About this exercise
Repeat the items word for word, starting at the line containing "Find the location of a particular element. Image" and ending at the line containing "legend-environment-line2: set to", including both of those lines.

***** Material for this task

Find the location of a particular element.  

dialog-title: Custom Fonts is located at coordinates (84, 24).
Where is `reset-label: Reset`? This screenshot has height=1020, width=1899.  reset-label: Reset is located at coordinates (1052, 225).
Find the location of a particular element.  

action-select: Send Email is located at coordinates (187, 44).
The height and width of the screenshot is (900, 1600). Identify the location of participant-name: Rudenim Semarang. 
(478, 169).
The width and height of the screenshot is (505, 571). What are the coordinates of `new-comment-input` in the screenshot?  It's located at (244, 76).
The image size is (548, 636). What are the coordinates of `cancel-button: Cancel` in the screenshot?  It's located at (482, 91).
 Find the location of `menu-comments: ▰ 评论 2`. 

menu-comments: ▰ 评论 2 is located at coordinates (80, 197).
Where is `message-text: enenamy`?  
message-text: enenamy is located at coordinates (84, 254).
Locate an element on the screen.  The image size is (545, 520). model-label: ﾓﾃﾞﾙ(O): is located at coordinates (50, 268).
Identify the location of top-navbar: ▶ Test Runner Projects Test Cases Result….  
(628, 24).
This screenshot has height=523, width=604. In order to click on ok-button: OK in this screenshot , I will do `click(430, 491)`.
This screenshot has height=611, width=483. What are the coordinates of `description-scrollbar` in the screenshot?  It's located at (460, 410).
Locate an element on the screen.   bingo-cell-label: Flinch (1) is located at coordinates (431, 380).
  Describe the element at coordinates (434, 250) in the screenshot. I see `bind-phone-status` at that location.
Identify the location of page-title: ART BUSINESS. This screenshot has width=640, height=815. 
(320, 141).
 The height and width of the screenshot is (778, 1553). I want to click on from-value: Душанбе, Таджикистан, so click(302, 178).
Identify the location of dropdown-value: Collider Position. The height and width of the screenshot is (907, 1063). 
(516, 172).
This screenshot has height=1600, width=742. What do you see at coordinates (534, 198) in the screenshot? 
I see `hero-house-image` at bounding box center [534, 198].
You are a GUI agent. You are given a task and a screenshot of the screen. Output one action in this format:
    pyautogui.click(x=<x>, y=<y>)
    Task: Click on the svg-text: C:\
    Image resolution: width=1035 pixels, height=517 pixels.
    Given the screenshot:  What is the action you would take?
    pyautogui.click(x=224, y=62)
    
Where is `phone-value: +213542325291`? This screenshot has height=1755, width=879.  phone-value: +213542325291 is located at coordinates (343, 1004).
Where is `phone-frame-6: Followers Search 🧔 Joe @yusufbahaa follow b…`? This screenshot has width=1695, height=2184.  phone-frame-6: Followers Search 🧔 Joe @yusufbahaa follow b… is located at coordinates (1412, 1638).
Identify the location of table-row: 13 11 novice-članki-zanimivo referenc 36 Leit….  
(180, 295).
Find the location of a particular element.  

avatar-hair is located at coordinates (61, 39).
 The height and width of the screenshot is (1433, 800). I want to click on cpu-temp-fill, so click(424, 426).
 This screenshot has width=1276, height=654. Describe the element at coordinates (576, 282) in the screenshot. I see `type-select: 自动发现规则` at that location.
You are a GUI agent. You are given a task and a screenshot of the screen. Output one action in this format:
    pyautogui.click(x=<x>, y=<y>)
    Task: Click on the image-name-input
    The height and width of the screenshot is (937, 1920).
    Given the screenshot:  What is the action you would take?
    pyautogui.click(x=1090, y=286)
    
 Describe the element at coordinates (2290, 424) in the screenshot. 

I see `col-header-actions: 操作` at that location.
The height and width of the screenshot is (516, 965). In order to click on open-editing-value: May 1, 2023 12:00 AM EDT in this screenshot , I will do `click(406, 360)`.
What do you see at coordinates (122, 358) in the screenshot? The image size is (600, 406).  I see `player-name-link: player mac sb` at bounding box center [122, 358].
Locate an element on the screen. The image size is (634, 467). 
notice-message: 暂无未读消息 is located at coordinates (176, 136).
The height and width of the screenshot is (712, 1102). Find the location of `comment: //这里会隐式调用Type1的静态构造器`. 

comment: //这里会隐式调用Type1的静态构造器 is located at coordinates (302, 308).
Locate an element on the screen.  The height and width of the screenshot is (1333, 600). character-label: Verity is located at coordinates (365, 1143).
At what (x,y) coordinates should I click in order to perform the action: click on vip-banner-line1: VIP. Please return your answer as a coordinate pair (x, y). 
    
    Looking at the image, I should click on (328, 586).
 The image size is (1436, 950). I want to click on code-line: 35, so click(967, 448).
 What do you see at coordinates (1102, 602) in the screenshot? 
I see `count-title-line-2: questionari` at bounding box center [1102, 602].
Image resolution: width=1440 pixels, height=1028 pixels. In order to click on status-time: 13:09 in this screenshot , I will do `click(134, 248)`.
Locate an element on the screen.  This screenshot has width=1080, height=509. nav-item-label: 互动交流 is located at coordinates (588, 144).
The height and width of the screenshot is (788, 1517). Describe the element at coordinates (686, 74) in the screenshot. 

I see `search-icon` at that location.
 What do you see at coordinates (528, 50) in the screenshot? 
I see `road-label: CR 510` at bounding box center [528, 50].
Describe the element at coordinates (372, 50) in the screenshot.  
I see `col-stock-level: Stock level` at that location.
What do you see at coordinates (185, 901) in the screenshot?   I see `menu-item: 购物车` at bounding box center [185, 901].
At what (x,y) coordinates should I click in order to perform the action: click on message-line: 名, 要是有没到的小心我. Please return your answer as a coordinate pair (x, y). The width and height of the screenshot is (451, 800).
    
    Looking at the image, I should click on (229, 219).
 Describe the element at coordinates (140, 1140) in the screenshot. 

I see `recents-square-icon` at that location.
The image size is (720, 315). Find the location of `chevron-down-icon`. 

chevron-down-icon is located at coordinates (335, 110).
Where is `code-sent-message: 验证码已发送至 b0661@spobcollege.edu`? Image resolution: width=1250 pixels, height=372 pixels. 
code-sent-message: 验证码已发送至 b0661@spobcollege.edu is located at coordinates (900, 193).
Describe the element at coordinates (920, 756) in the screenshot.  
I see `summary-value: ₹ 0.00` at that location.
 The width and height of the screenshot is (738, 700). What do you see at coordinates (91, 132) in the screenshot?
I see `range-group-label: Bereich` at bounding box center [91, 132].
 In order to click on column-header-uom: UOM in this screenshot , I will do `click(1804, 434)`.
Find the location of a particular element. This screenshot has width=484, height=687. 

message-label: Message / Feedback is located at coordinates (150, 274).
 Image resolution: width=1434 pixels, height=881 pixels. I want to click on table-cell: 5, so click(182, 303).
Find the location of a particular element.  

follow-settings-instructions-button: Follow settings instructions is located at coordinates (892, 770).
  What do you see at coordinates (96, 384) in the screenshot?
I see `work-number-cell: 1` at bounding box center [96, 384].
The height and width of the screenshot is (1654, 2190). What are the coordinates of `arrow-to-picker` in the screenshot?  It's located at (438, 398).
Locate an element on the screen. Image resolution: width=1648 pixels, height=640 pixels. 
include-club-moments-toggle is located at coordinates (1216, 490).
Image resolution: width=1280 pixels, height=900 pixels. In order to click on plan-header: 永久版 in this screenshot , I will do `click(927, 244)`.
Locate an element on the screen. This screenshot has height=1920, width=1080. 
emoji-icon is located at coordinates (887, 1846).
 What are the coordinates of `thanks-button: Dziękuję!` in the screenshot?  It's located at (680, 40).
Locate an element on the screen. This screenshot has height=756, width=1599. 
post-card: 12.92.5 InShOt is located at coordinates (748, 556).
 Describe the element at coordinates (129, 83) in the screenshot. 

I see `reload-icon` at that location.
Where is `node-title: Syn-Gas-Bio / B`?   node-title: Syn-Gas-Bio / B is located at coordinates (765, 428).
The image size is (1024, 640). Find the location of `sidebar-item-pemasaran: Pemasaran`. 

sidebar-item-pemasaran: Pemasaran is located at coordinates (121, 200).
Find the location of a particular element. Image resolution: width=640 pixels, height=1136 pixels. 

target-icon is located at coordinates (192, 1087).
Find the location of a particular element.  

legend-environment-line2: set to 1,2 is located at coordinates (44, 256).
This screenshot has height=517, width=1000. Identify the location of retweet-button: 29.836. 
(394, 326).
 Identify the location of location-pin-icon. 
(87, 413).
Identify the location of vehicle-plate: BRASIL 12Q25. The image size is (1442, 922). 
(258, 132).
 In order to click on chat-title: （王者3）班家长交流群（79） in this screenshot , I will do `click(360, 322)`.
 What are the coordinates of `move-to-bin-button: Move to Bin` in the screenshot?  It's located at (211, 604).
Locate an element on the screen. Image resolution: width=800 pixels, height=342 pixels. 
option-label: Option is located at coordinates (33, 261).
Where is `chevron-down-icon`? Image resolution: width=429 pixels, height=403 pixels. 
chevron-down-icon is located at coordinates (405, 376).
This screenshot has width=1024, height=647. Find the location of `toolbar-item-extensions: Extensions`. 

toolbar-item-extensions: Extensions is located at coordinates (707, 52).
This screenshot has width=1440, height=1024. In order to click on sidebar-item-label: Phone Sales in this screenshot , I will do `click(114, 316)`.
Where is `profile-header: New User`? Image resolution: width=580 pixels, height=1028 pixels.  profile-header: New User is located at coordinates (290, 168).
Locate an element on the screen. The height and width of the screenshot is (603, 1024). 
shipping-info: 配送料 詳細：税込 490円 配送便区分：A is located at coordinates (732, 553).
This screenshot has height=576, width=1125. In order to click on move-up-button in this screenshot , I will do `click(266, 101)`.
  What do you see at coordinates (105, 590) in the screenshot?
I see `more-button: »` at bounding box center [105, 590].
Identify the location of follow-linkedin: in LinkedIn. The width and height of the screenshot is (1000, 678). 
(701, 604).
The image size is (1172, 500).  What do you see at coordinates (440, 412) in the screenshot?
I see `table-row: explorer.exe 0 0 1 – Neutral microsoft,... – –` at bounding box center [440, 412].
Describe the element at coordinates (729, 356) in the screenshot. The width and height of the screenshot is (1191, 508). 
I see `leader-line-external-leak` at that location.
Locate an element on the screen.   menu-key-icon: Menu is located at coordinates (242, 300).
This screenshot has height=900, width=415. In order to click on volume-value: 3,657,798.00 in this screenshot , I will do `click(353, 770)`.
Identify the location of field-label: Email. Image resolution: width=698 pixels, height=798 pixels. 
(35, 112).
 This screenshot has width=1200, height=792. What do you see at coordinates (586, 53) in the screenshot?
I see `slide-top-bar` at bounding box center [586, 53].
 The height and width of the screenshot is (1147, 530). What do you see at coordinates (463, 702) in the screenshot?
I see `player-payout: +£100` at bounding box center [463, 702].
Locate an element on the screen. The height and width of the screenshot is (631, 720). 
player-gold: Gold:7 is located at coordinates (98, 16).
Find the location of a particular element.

**********

Your response
Find the location of a particular element. Image resolution: width=640 pixels, height=1136 pixels. 

target-icon is located at coordinates (192, 1087).
Find the location of a particular element.  

legend-environment-line2: set to 1,2 is located at coordinates (44, 256).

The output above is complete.